In Thomas Pynchon’s classic novel The Crying of Lot 49, the protagonist Oedipa Maas is surprised to encounter anticapitalist conservatives. They wearily explain to Oedipa that they oppose capitalism because of its bad habit of constantly producing Marxists. They have a point. As long as capitalism persists, there will always be many who are left behind by it, and at least some of them, looking for guidance, are bound to find their way to capitalism’s profoundest and most infamous critic.
Since Marx died in 1883, there have been many flavors of Marxism to choose from, though not all are created equal. One of the most interesting and controversial is analytical Marxism, which emerged in the 1970s as an effort to purge various kinds of “bullshit” from the tradition. Seminal texts included Oxford philosopher G. A. Cohen’s epic Karl Marx’s Theory of History and John E. Roemer’s A General Theory of Exploitation and Class. Analytical Marxists prided themselves on a lack of dogmatic attachment to the letter of Marx’s texts, a willingness to learn from and make use of contemporary social-scientific methods, and above all a clarity of exposition. Analytical Marxists wrote in good, plain English, ensuring their positions were both digestible and open for cross-examination. Occasionally, they were even funny.
By the 1990s, many thought analytical Marxism was finished, a casualty of both the fall of the Soviet Union and deep theoretical disagreements within its own ranks. Even many leftists would agree with Marcus Roberts’s severe judgment that the “self-professed ‘paradigm’” of analytical Marxism was “(if not quite there already) approaching a dead end.” Many members of the movement either moved away from socialism altogether or, like Cohen, began offering often powerful moral rather than strictly materialist arguments for socialism. Whatever was left of analytical Marxism began to look more and more like good old-fashioned ethical socialism.
Yet in recent years, as concerns with inequality and oligarchy have returned to the forefront of Western politics, there has been a small but significant resurgence of analytical Marxism. A lucid and engaging contribution to this resurgence is Steve Paxton’s brisk How Capitalism Ends: History, Ideology and Progress. Paxton did doctoral work under Cohen at Oxford, and How Capitalism Ends has all the hallmarks of the tradition Cohen did so much to form and transmit. The book is clearly written, draws insights from non-Marxist traditions like modern monetary theory, and engages at great length with high-order defenders of property and capitalism—from John Locke to F. A. Hayek and Robert Nozick.
Like any proper Marxist, Paxton acknowledges the enormous economic progress that capitalism has made possible. Paxton observes that when the “condition of the world was one of acute and generalized scarcity, capitalism’s responsiveness to demand…provided innovative solutions to problems of insufficient or ineffective supply. Demand was met, problems were solved, innovations were developed, profits were made—technological progress marched on.” As that last phrase suggests, Paxton’s account of history echoes Cohen’s own technophiliac take on historical materialism.

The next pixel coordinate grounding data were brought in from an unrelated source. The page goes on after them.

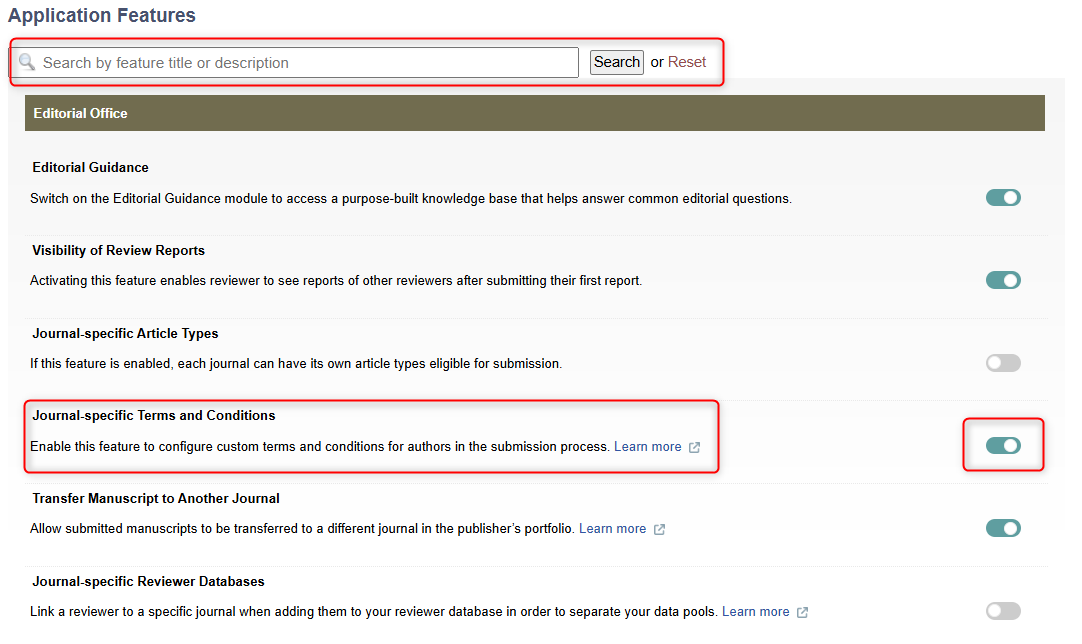The width and height of the screenshot is (1082, 644).
Task: Click the magnifier icon in search box
Action: (x=27, y=62)
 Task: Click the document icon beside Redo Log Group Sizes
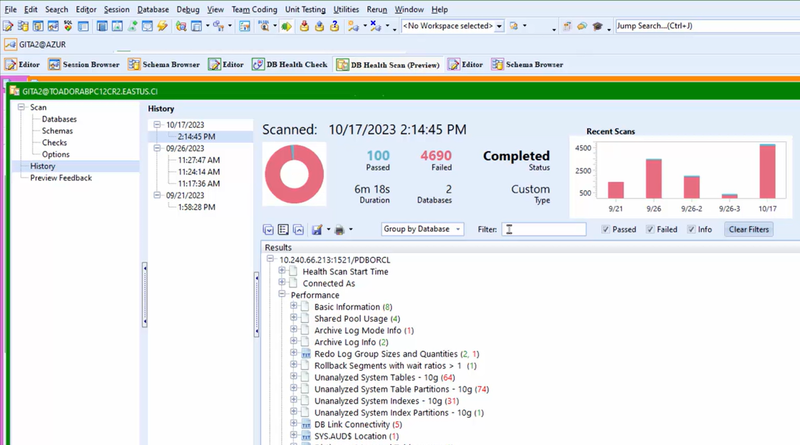point(306,354)
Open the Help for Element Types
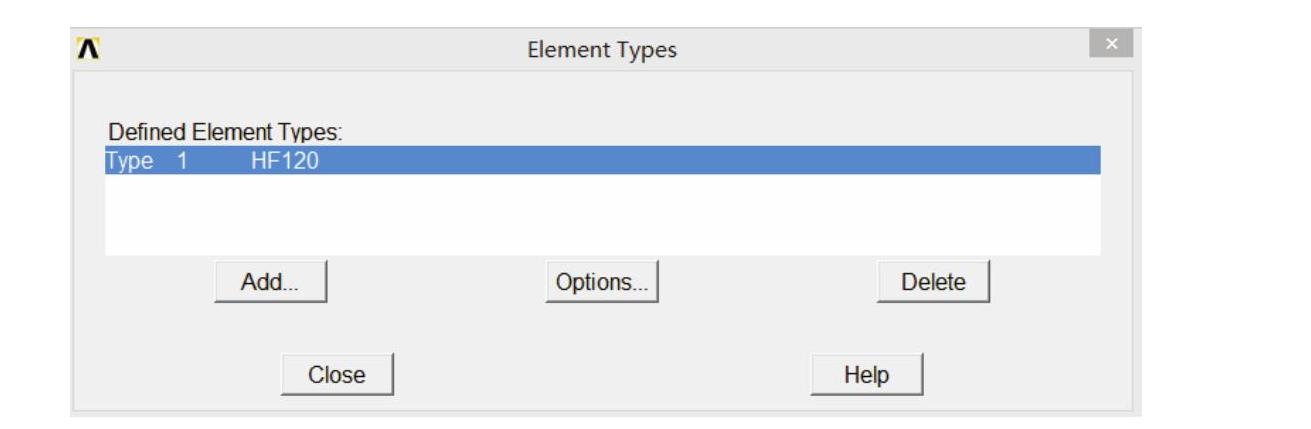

In Karl Marx’s Theory of History, Cohen put great weight on the preface to Marx’s Contribution to the Critique of Political Economy, reading it as something like the Rosetta Stone for Marx’s whole theoretical project. In that preface, Marx argues that the economic base of a society lies in its relations of production. Those relations organize technology, the forces of production, to create goods. Relations of production are not eternal; they change over time as the forces of production evolve. In an agrarian society where, because of technological constraints, little food could be produced at any given time in any given place, most people were compelled to work on farms, which naturally led to feudal relations of production. But as technological improvements increased food production while sharply decreasing the demand for agrarian labor, millions were compelled to leave the farm and sell their labor in emerging factory systems. As a result, new capitalist relations of production appeared and became dominant. The capitalist owner of a factory would focus on squeezing as much work out of his workers as possible for as little pay as possible while investing some of his profits in new technologies that would eventually replace some of those workers.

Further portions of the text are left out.